Тем не менее рана мешала двигаться и дышать. Мы, как смогли, зажали ее, уняли кровь и перевязали пострадавший бок холстинкой, которую на подобный случай носили в походных сумках. Мавр держался молодцом и без нашей помощи сумел пройти за караулку на берег, покрытый заснеженной галькой.
– Шевелись, шевелись, чтоб вас… – поторапливал Копонс.

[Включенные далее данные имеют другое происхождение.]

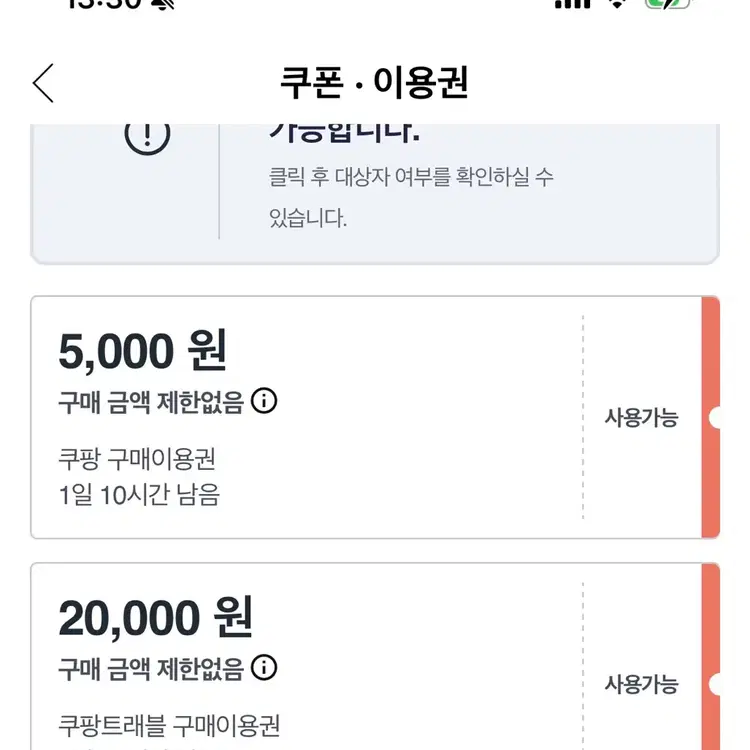Open info icon on the 5,000원 coupon
The image size is (750, 750).
point(264,401)
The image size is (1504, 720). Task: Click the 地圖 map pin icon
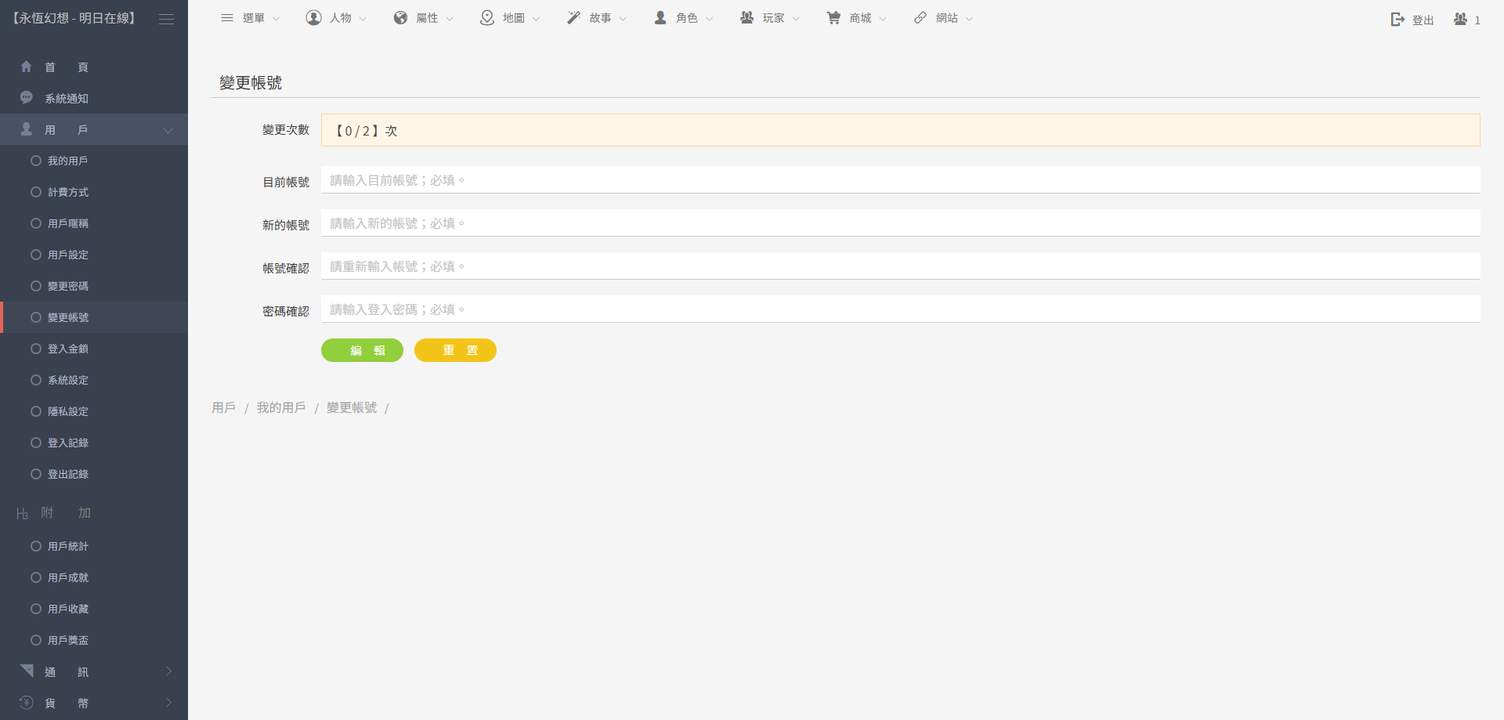tap(487, 18)
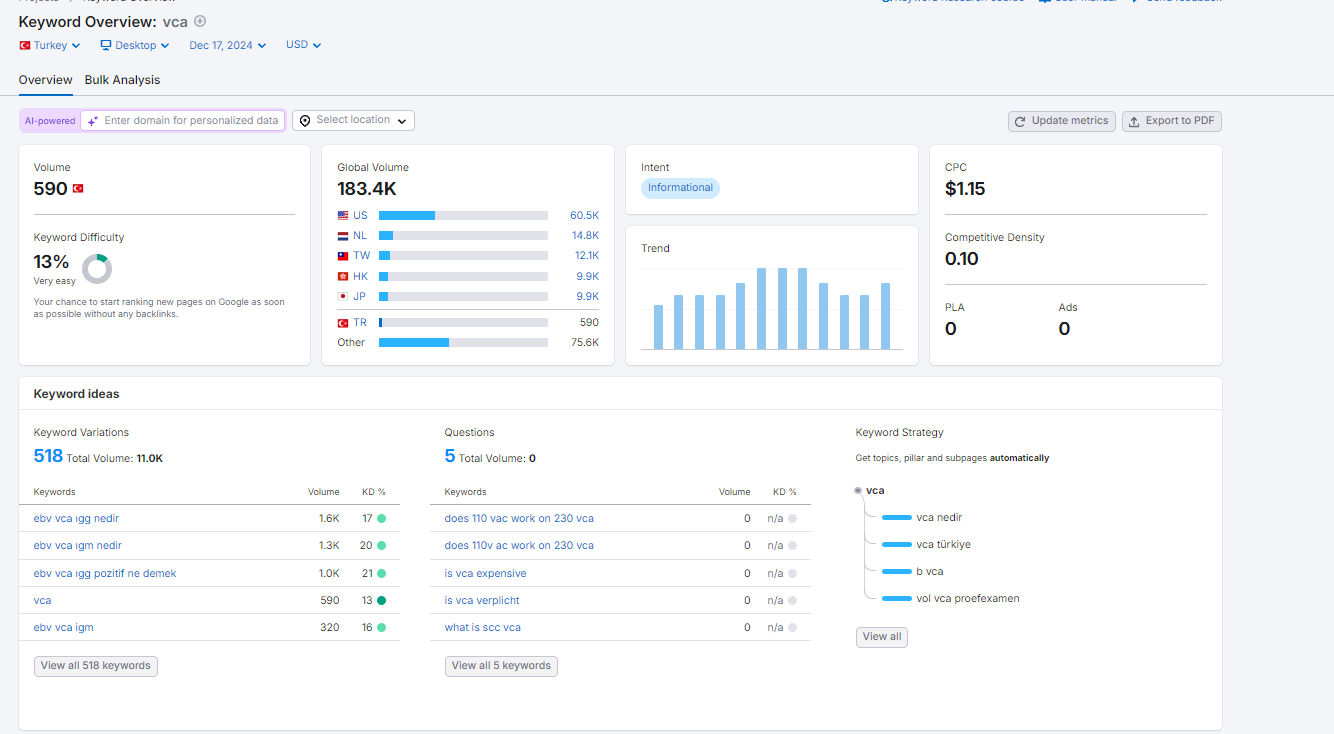Click the Turkey flag beside Volume 590
The width and height of the screenshot is (1334, 734).
pyautogui.click(x=78, y=189)
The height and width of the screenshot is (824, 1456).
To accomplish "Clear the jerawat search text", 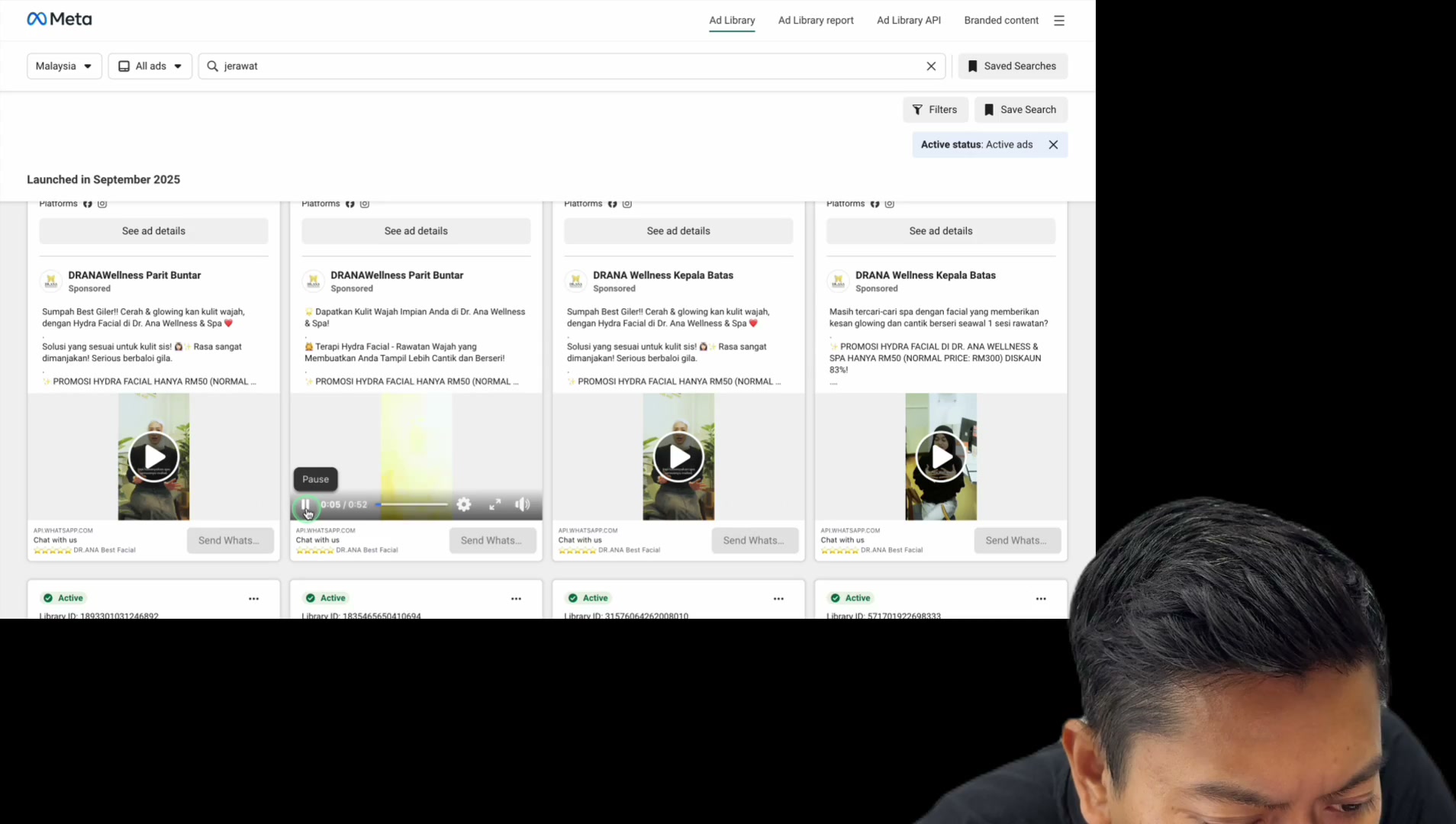I will 931,66.
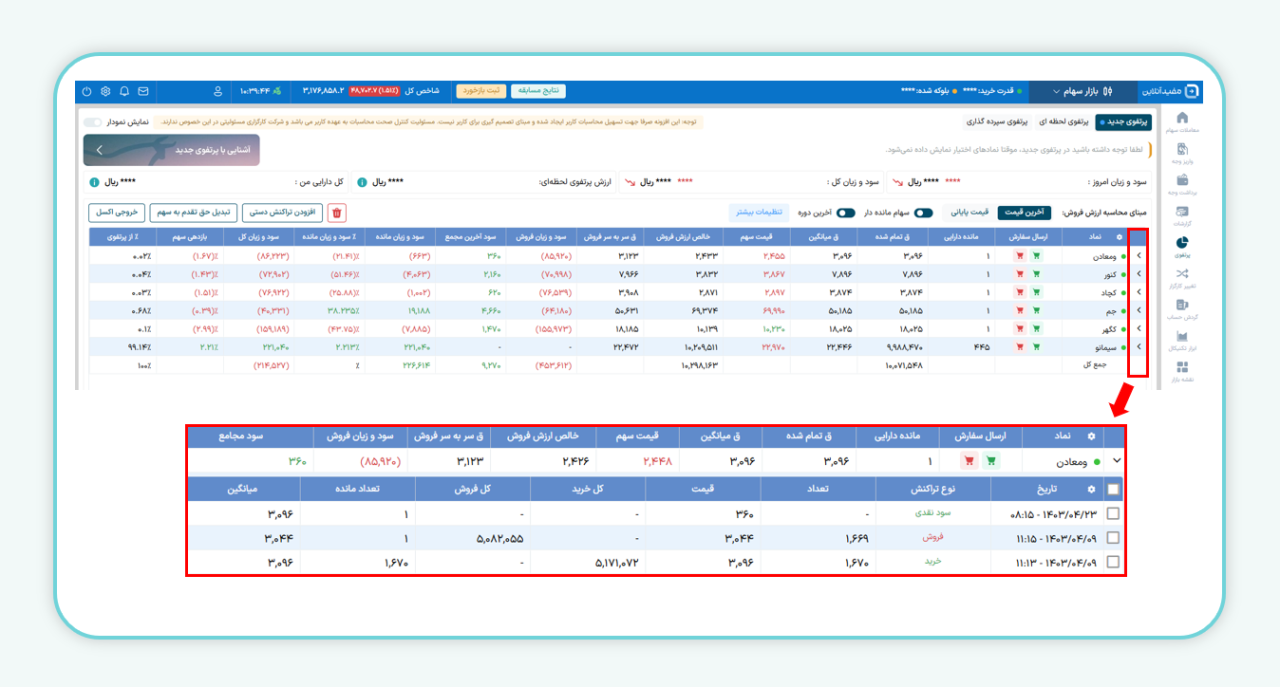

Студеный солоноватый воздух, пахнувший плесенью, тиной, водорослями, прочистил мне глаза, проветрил мозги, заморозил мокрый снег на моей одежде и остававшуюся у меня на руках кровь убитого венецианца, которая смешалась с кровью Гурриато. Перед нашими глазами расстилалась обширная пустынная гладь непроглядно-черной лагуны, – лишь когда накатывал прибой, становилась видна слабо фосфоресцирующая пена. Снег выделял в темноте береговую линию, которая по кривой уходила вдаль и терялась где-то у темной громады Арсенала. В последний раз я глянул в сторону Сан-Франческо делла Винья – не появятся ли оттуда люди Роке Паредеса, хоть и знал, что не придет никто.
– Живей, живей!
Мы снова припустили бегом – на этот раз хрустя подошвами сапог по гальке под снегом. Я все еще сжимал кинжал в сведенной от напряжения и неопределенности руке и спрашивал себя, выполнят ли люди Паолуччо Маломбры условие договора. Признаюсь, тревожно становилось от мысли, что отступать нам будет некуда и нас бросят на произвол судьбы в чужом и враждебном городе, путь по которому мы отмечали вехами трупов.
– Драть меня в лоб! – вскричал вдруг Себастьян Копонс.
Я удивился – в голосе арагонца звучало несвойственное ему волнение. Огляделся, не зная, то ли встревожиться еще пуще, то ли обрести надежду в этом. Челестия все больше сужалась к своей оконечности, пока не уперлась в скалистый мыс, годный служить причалом. И вот там, на краю заснеженного пляжа, я сумел различить смутный силуэт – покачивался на мелкой зыби парусник с потушенными огнями.
– Наши? – спросил я.
– А чьи же? Бери его, пошли дальше.
Успокоенный и счастливый, я ухватил мавра под руку, помогая ему одолеть последний отрезок пути. И только тогда, очнувшись от себялюбивой радости выжившего, впервые задумался о том, что же уготовила судьба капитану Алатристе.
– …Такое мое мнение, – окончил свой рассказ Гуальтерио Малатеста. – Фальеро продал нас всех. Может быть, его разоблачили и он не захотел ни дыбы, ни «кобылы», а может быть, с самого начала водил нас за нос.
– Я думал, он твой родственник.
– Так оно и есть. Но сам видишь – в нынешние времена это мало что значит.
Диего Алатристе улыбнулся. Так же как Малатеста, он бесплотной, едва различимой в темноте тенью маячил у стены возле причала Сан-Мойзес.
– И потом, – добавил итальянец, – есть в этой истории такое, чего мы не узнаем никогда.
Перед ними за пустынным причалом и торчавшими из воды деревянными сваями с горками снега на верхушках тянулась широкая черная полоса Большого канала, который разделял надвое бесформенное темное пятно домов по обоим берегам.
– Сказать по совести, – признался Алатристе, – были у меня подозрения и на твой счет.